Problem details - Exclude every picture. Output verbatim the lines from the one containing "You are a computer-use" to the end of the data.

Given records -
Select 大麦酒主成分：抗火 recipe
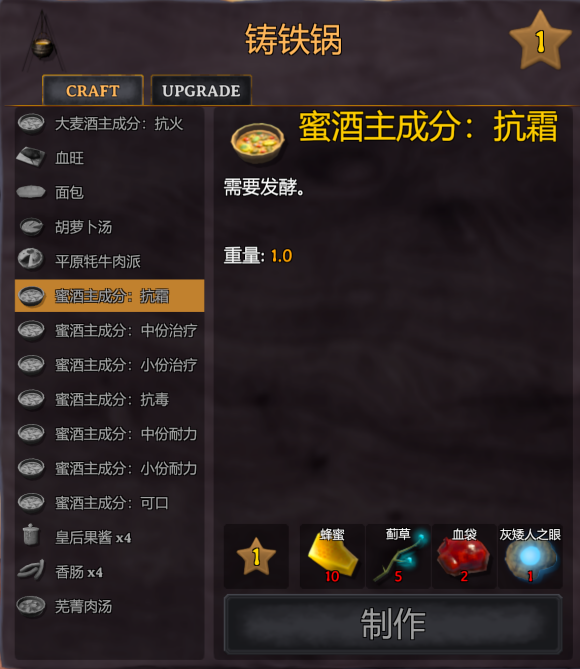Viewport: 580px width, 669px height. coord(109,124)
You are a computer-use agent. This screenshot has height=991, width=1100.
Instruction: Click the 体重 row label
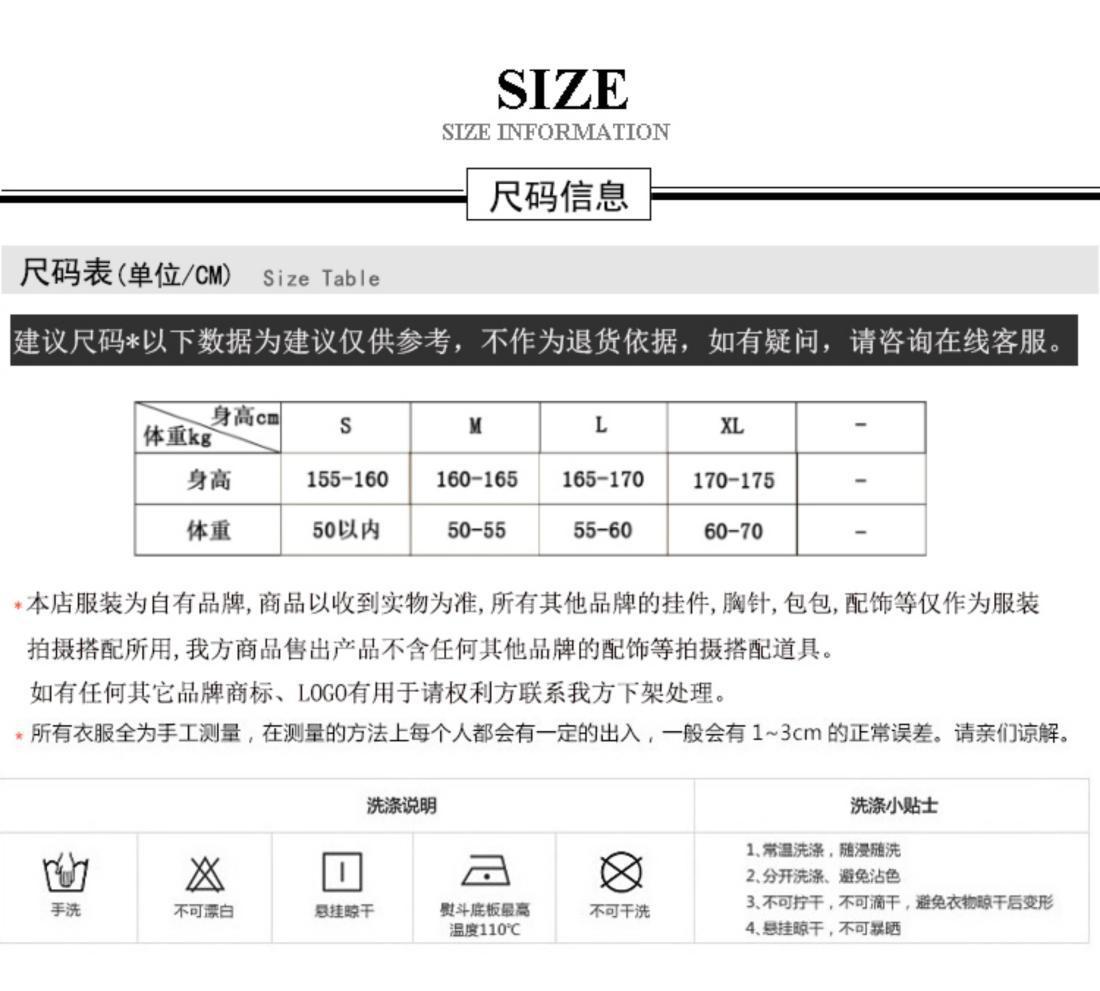pos(208,530)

Task solution -
You are a computer-use agent. This screenshot has height=991, width=1100.
Instruction: Click the 体重 row label
pos(208,530)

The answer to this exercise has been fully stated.